§ **What you need to do**: Could you restate the data word for word and drop the pictures?

§ **Data shown**:

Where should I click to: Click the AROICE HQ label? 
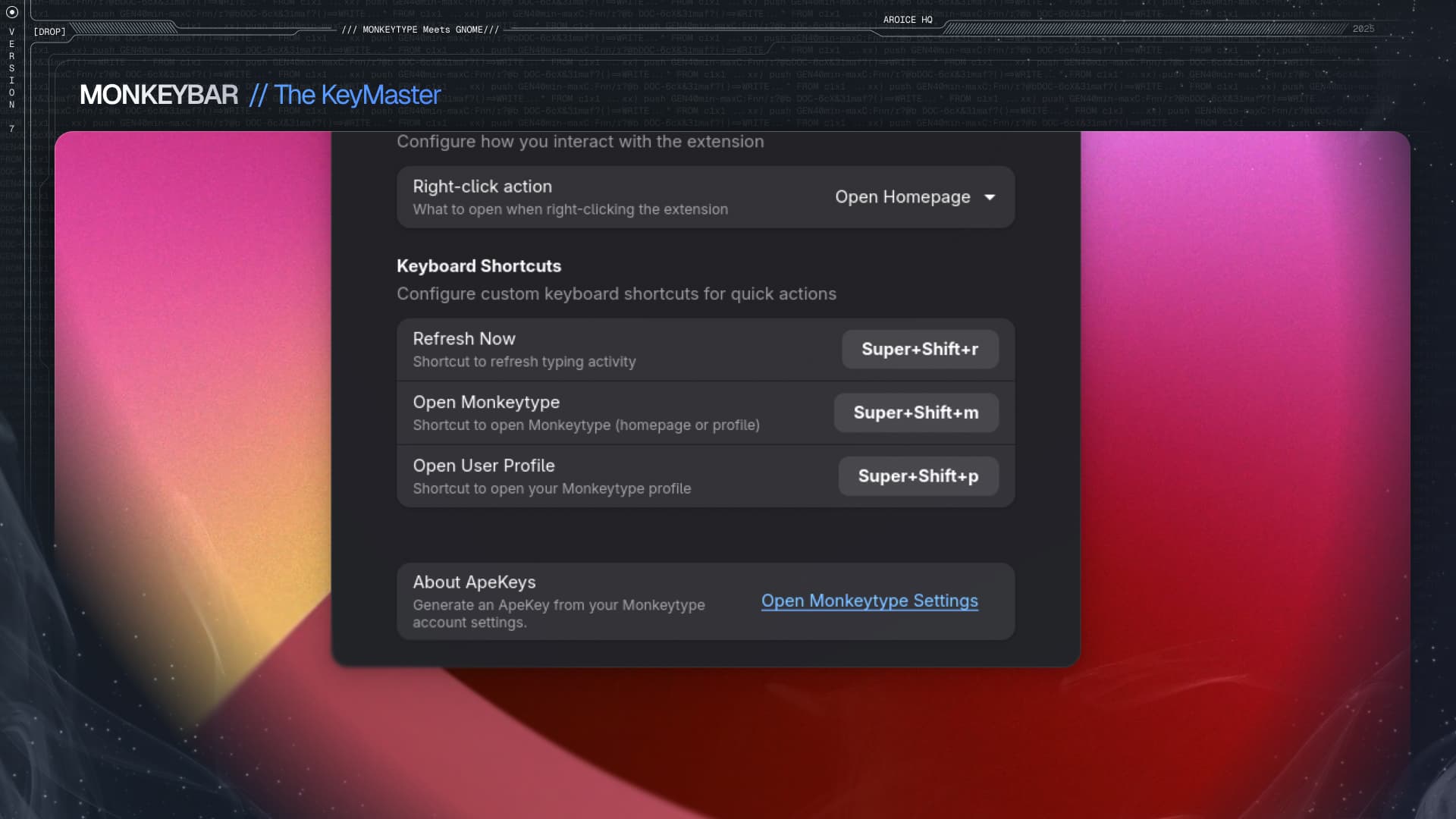907,20
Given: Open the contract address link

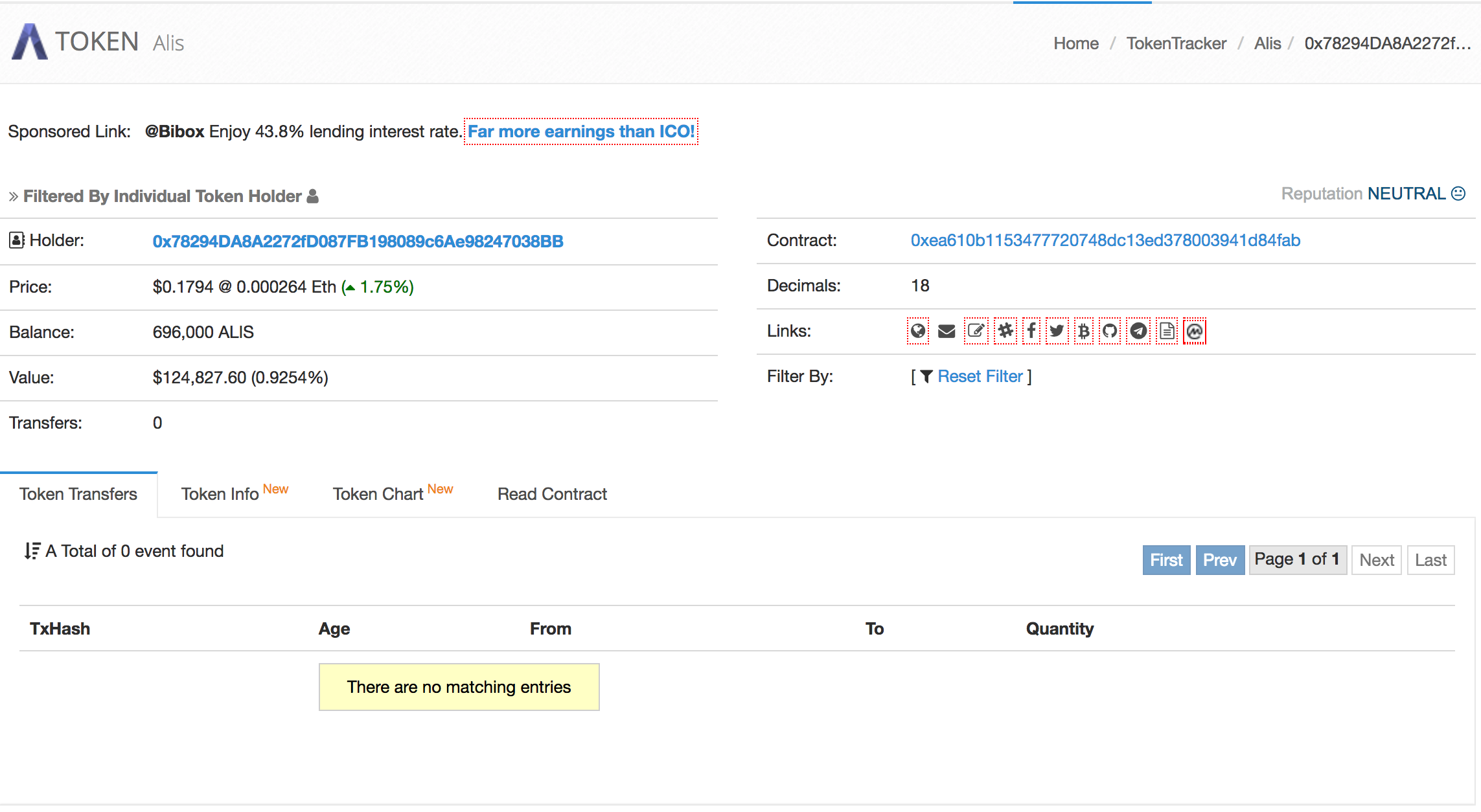Looking at the screenshot, I should 1105,240.
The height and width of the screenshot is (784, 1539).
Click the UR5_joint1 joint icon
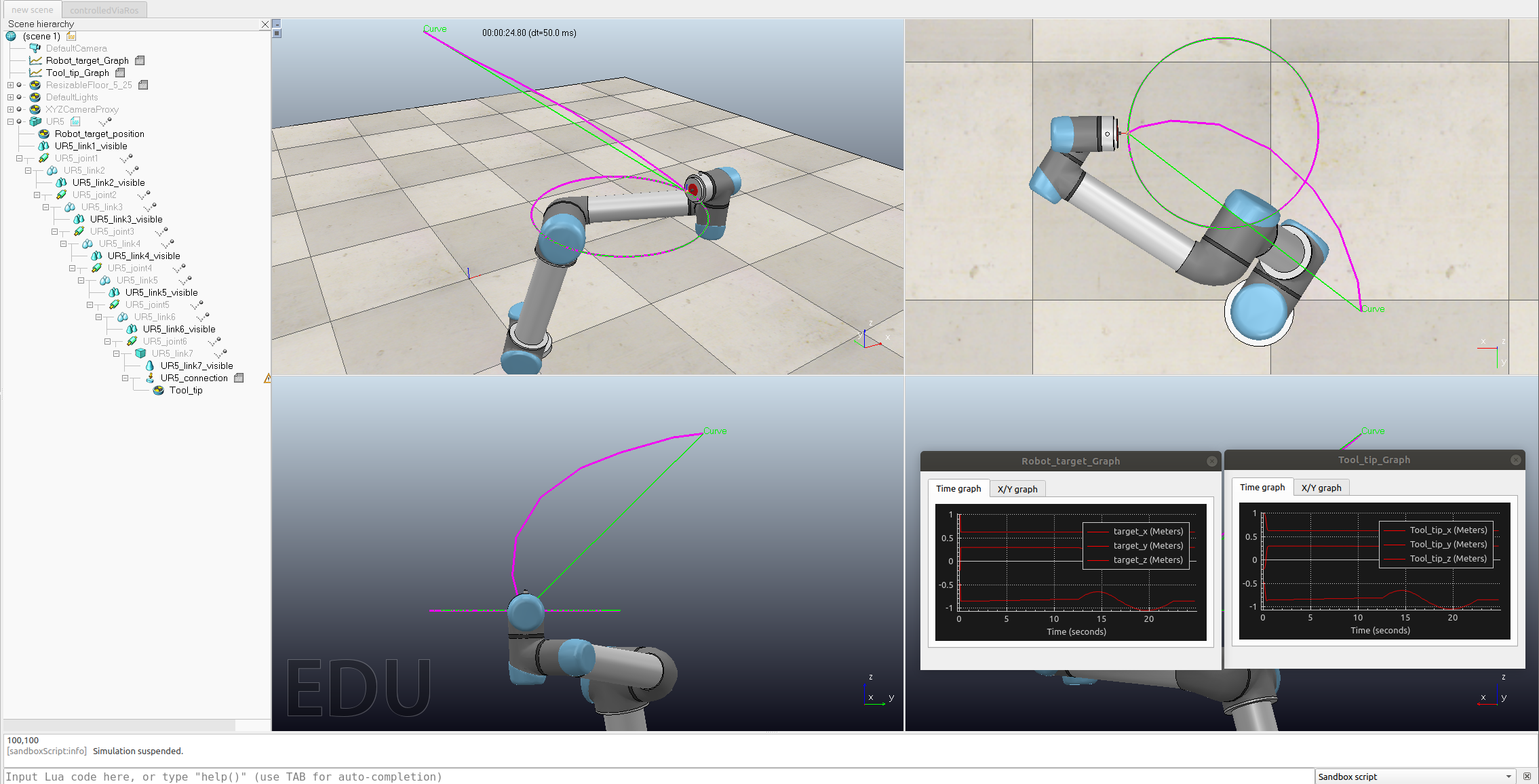pyautogui.click(x=44, y=158)
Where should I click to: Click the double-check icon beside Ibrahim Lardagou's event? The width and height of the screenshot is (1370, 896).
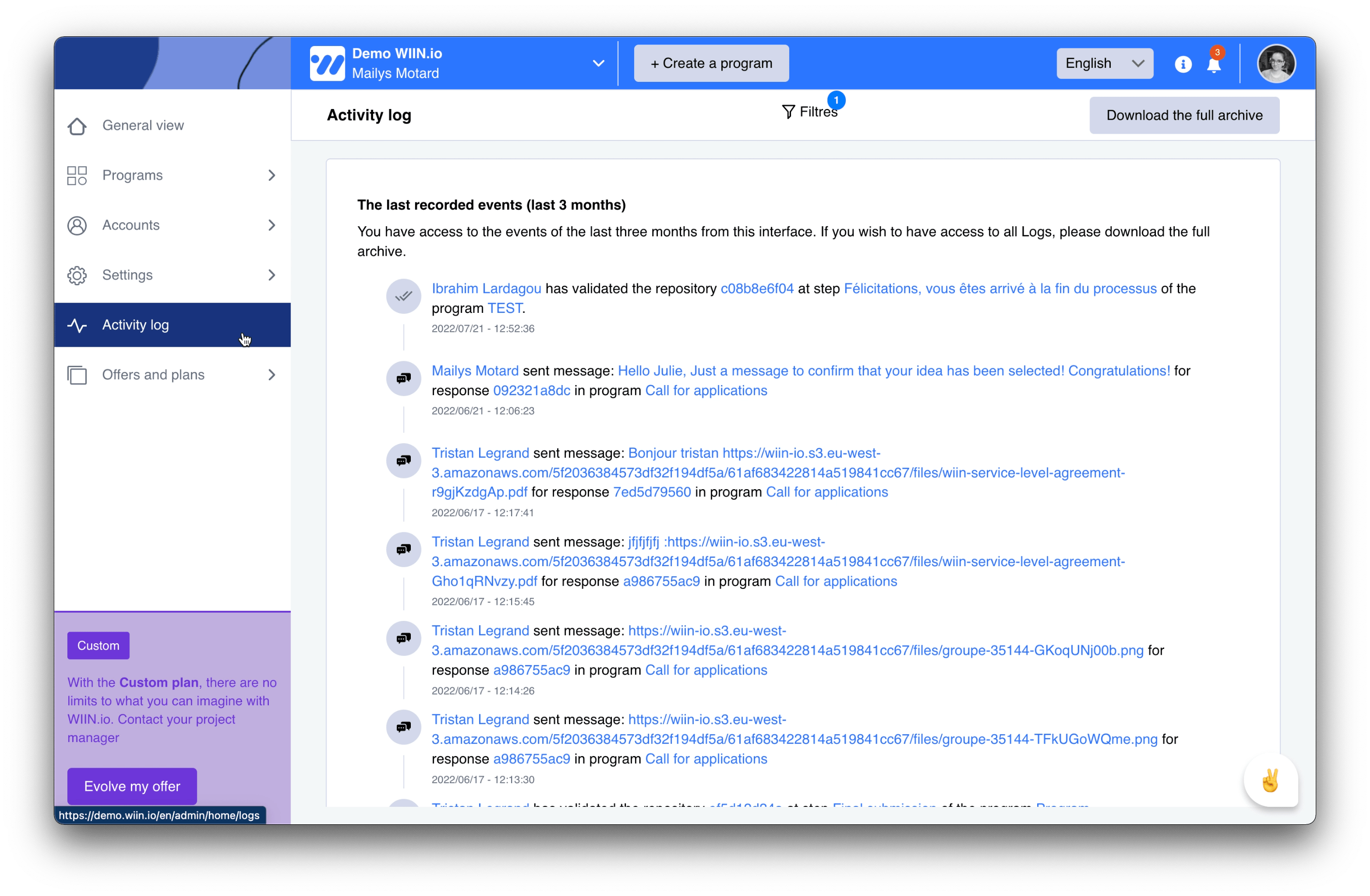[403, 296]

§ **Solution to this problem**:
Where should I click to: Click the AROICE HQ label? 
907,20
Given: Open the contract address link

Looking at the screenshot, I should 1105,240.
The height and width of the screenshot is (784, 1539).
Click the UR5_joint1 joint icon
pyautogui.click(x=44, y=158)
Where should I click to: Click the double-check icon beside Ibrahim Lardagou's event? The width and height of the screenshot is (1370, 896).
[403, 296]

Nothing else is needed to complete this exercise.